Muchos factores, muchas domesticaciones
El investigador del CSIC Carles Vilà opina que sería muy razonable que estos genes estén involucrados en la domesticación, al facilitar la convivencia por esa reducción del estrés, pero asegura que este estudio “no es concluyente” todavía. “Es probable que hubiera algunos lobos que genéticamente estaban predispuestos a no ser tan asustadizos, que se acercaron a los asentamientos humanos. Y seguro que estas hormonas tienen relación, pero falta trabajo”.
Vilà, que ha estudiado la genética de aquellos perros primitivos, no cree que se pueda hablar de un único interruptor genético que facilitara la domesticación. Según explica, no es tan simple como los guisantes de Mendel, que activaban el color verde o la textura rugosa: “Estamos demasiado acostumbrados a pensar en el gen que hace tal cosa o tal otra, pero por lo general son caracteres más complejos”.
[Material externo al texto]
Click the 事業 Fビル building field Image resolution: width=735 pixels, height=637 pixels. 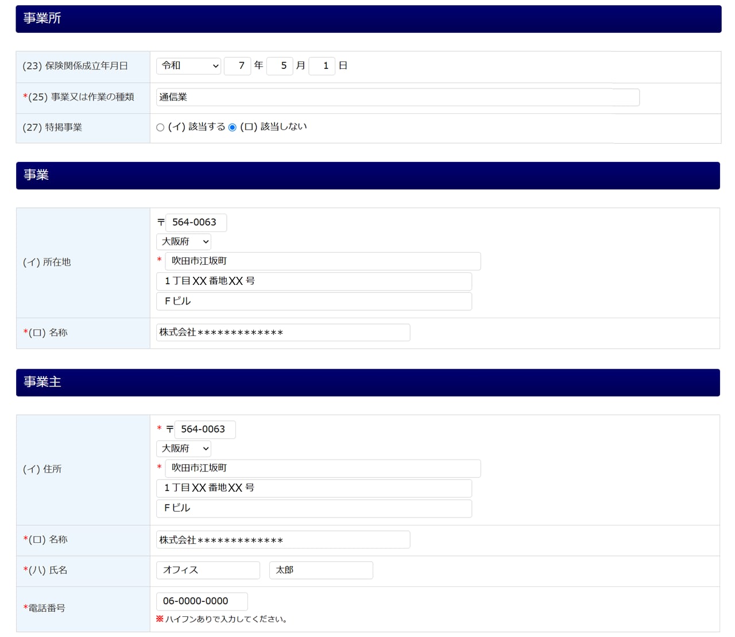coord(314,302)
El investigador del CSIC pone como ejemplo otra adaptación genética de los primeros perros: la capacidad para asimilar el almidón en sus aparatos digestivos, ya que comían con los humanos o de sus sobras. Otro ejemplo: si nacían cachorros en el poblado, solo podrían quedarse los que mostraran una mayor docilidad al llegar a adultos. Uno más: un estudio que observó que unos pocos lobeznos responden espontáneamente cuando una persona les lanza una pelota; el don para entender las intenciones de los humanos está ahí, pero únicamente en algunos lobos. “No creo que haya una única llave, es un proceso que se dio de forma independiente varias veces, de distintas maneras, con mucha mezcla”, resume Vilà.
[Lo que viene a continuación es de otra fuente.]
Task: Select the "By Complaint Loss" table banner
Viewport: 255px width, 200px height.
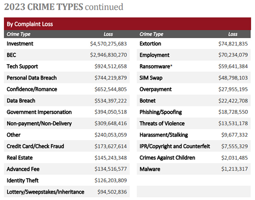Action: [30, 24]
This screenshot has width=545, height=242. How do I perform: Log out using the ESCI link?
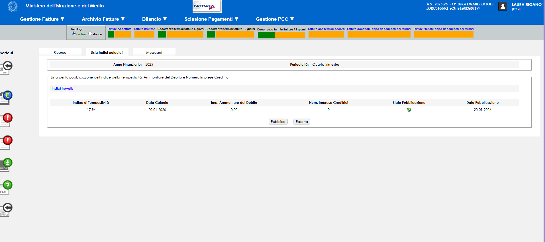516,9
En todo caso, todos esos caracteres implicarían que algunos lobos de la Edad de Piedra tenían una inclinación natural por hacerse amigos de esos simios bípedos que se extendían por el mundo. Como sostienen muchos especialistas, el perro no fue domesticado, sino que algunos lobos se autodomesticaron para convertirse en perros. “Sí, es muy posible”, afirma Nagasawa, “autodomesticarse puede haber hecho que los perros fueran más aceptables para los humanos”.